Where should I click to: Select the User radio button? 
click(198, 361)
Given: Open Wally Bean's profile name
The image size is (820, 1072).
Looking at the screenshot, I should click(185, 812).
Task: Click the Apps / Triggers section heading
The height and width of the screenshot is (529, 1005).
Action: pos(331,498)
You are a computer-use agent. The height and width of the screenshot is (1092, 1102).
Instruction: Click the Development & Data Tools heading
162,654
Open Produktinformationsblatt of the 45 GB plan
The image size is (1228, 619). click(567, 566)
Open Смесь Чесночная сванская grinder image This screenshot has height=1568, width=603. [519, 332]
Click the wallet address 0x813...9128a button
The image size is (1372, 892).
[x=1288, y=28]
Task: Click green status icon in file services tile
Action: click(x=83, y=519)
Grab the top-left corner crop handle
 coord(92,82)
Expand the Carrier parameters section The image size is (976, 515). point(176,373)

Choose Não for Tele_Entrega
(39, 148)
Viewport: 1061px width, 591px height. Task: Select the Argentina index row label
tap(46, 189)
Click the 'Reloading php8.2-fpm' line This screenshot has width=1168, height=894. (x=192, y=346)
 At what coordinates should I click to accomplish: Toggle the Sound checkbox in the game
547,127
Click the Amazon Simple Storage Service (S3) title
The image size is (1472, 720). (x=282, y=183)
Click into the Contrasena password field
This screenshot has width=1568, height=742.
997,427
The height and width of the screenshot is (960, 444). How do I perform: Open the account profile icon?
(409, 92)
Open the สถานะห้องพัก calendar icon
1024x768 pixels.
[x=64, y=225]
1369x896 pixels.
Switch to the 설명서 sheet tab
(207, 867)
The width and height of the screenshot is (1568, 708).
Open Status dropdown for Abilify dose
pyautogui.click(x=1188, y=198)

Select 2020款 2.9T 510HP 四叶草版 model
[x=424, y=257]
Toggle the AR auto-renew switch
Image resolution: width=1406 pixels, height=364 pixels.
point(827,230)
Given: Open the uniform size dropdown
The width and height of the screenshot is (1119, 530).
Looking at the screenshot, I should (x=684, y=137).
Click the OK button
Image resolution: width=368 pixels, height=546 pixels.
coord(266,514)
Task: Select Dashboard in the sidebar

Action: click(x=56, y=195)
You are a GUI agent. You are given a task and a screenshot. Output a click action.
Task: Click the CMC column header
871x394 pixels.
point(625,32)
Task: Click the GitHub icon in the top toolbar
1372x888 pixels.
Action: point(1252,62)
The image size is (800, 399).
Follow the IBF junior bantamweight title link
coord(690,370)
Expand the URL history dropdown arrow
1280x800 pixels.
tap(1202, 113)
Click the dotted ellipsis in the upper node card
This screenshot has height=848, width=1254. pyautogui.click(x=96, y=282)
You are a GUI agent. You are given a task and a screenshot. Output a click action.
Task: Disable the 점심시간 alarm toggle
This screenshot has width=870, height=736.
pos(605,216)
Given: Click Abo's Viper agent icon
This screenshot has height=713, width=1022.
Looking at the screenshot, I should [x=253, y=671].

_Task brief_
Return each line above where the word "agent" shows up.

_Output of the exercise_
You are a computer-use agent. The height and width of the screenshot is (1092, 1102).
You are a GUI agent. You are given a task and a screenshot. Output a click action.
You are a GUI agent. You are given a task and a screenshot. Output a click action.
Given: Click Abo's Viper agent icon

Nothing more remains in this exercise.